Modernity has given birth to the “college experience,” a notion that an undergraduate degree encompasses more than just tedious coursework. It is an idea that college students receive an experience that allows them to discover their interests and sets them on a path of discovery. College is now viewed as a place made up of many different people, clubs and organizations which all foster a sense of community while altogether embracing individualism. UCR touts its own diversity of people and ideas as a foundational element of the student experience it claims to offer. In fact, this diversity is one of the first things many people hear about the school. However, there are those who point to a noticeable disconnect at UCR between students and their community.
There are many contributing factors to the lack of student engagement at UCR. Before anyone sets foot on campus, UCR is often considered the UC reject school, a fictional ranking borne out of UCR’s lack of premier status. Many feel as though this is the easiest or one of the easiest UC schools to get into and succeed at. This reputation alone may cause incoming freshman to feel justifiably reluctant to engage with a place that they feel represents their lack of academic strength or achievement. Fortunately, there are many who view the school in terms of national rankings, and all things considered, this is still a UC campus which contributes substantially in certain fields of research such as entomology and agricultural science.

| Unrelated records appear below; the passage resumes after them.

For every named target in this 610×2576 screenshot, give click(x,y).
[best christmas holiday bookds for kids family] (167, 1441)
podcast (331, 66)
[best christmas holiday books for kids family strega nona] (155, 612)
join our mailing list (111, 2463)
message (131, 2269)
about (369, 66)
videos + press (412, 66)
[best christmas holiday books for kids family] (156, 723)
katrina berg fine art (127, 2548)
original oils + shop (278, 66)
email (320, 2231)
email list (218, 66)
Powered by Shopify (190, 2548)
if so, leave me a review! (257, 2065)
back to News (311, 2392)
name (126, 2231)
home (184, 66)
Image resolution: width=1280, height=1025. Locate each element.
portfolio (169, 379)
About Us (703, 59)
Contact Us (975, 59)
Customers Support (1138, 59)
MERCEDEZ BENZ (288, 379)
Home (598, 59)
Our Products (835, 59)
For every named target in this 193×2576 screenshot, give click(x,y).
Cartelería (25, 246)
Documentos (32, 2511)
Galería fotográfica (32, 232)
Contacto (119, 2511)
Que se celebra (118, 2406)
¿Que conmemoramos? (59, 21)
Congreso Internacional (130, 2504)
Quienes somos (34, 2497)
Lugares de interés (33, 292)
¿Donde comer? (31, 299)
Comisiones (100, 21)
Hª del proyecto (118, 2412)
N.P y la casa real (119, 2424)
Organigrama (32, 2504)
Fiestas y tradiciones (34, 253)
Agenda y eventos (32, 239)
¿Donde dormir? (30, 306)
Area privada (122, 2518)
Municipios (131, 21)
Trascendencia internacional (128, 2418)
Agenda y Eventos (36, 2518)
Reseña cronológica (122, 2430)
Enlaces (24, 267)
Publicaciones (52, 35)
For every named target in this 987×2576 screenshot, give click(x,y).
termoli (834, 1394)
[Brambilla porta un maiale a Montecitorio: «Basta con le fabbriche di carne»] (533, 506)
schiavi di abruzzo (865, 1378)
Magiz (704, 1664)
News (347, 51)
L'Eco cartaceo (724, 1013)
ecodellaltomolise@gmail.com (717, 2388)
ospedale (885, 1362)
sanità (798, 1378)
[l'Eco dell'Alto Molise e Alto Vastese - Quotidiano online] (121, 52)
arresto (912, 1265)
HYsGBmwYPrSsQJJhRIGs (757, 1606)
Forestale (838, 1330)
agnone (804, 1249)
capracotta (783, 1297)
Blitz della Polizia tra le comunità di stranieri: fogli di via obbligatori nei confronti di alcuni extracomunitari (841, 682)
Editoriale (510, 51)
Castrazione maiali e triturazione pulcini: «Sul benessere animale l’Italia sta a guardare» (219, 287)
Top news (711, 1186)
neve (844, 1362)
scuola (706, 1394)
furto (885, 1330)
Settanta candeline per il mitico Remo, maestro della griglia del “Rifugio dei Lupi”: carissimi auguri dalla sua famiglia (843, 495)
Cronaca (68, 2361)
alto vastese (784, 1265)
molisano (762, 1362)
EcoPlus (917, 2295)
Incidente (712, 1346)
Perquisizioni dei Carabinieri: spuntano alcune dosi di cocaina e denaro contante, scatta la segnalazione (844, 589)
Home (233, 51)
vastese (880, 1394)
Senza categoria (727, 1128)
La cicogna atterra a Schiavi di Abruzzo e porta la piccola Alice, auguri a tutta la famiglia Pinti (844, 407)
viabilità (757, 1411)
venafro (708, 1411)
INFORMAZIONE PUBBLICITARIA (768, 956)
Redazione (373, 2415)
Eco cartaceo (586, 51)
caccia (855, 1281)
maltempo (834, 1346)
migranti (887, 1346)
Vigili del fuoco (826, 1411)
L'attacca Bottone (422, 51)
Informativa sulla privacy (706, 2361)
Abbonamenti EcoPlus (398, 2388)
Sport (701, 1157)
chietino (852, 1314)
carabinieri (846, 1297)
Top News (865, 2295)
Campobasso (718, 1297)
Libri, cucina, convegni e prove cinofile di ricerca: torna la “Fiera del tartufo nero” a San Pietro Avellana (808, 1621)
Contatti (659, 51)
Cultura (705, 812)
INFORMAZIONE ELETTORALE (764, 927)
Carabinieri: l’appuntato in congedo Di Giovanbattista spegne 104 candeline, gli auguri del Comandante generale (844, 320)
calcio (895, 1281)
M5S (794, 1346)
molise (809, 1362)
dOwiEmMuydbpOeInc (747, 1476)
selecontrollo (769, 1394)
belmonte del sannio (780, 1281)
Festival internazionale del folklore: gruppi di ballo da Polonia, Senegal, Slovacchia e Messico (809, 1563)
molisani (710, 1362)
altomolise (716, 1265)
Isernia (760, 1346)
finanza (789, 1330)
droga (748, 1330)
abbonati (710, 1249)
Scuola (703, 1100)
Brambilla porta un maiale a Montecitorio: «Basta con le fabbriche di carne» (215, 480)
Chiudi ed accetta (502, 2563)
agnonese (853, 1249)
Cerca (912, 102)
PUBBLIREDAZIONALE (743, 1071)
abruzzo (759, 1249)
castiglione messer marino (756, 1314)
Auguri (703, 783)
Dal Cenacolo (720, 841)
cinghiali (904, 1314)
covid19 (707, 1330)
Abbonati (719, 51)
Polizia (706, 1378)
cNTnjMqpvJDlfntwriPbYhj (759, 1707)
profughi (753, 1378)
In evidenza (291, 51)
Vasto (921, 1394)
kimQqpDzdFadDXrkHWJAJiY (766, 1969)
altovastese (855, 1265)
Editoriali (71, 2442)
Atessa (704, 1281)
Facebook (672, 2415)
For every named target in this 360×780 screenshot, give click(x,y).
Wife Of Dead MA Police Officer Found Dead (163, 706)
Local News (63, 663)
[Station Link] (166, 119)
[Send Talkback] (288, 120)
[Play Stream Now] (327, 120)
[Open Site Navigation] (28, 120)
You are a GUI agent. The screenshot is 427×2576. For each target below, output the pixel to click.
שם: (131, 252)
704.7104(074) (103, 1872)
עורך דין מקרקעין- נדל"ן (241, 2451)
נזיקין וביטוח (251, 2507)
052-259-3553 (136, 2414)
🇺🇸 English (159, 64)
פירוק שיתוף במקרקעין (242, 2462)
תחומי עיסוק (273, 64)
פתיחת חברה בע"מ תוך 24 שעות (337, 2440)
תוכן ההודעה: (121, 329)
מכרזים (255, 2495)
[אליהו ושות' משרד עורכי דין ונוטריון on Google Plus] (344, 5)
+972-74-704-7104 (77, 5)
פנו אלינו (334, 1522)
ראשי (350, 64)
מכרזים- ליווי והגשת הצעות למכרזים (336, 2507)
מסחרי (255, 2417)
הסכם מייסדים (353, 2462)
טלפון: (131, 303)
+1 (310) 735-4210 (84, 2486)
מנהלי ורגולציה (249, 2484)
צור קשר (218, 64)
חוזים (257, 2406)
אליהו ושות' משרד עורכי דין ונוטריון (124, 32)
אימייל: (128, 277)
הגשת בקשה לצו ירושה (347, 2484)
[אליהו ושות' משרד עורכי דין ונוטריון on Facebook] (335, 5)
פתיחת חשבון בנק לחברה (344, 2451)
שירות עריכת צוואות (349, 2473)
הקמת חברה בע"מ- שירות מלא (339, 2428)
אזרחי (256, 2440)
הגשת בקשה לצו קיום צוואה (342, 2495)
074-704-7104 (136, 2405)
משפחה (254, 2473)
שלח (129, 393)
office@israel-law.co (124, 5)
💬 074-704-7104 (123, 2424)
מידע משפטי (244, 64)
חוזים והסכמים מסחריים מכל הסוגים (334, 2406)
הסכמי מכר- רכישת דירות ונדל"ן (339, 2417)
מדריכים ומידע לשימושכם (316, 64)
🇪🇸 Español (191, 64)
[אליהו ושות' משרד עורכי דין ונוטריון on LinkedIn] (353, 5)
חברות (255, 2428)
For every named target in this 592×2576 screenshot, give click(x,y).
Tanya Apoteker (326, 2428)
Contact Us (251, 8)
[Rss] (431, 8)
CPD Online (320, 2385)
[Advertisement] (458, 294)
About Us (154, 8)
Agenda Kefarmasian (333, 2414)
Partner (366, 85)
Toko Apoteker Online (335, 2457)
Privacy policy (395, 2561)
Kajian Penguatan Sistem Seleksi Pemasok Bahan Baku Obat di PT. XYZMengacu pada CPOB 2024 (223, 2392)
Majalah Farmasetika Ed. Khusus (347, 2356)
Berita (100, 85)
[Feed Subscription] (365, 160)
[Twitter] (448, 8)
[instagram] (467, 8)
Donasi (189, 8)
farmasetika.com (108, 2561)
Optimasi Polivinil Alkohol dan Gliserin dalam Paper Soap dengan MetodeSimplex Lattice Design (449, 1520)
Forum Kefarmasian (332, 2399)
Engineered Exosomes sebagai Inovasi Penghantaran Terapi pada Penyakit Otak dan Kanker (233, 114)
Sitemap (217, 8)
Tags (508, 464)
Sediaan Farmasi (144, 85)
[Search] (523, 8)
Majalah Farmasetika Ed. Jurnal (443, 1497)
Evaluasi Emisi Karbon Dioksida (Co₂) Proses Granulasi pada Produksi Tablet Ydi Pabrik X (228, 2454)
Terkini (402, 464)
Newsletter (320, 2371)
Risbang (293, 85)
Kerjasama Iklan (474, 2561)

Even after students accept admission to UCR, a large percentage of them commute to school. The distance people live away from campus may reflect the distance they feel from the UCR community. This status as a commuter school makes it hard for students to get involved in various organizations and clubs because of the time commitment, which for many includes travel and gas, is just too much. A commuter, especially if they have to maintain a job, may not find it easy to participate in school activities when they simply cannot afford to spend that time on campus.
There are also problems for those who do live on, or very close to, campus and visibility is one such issue. Despite Wednesday tabling efforts and various fairs or expositions like those typically occurring during orientation, outreach from clubs and organizations is limited. Email lists are rarely utilized, and unless a student already has a particular interest represented by those entities, they will likely be avoidant. It is difficult to know what the right kind of advertising should be for organizations on campus, but databases — perhaps linked in R’Web — could be a start.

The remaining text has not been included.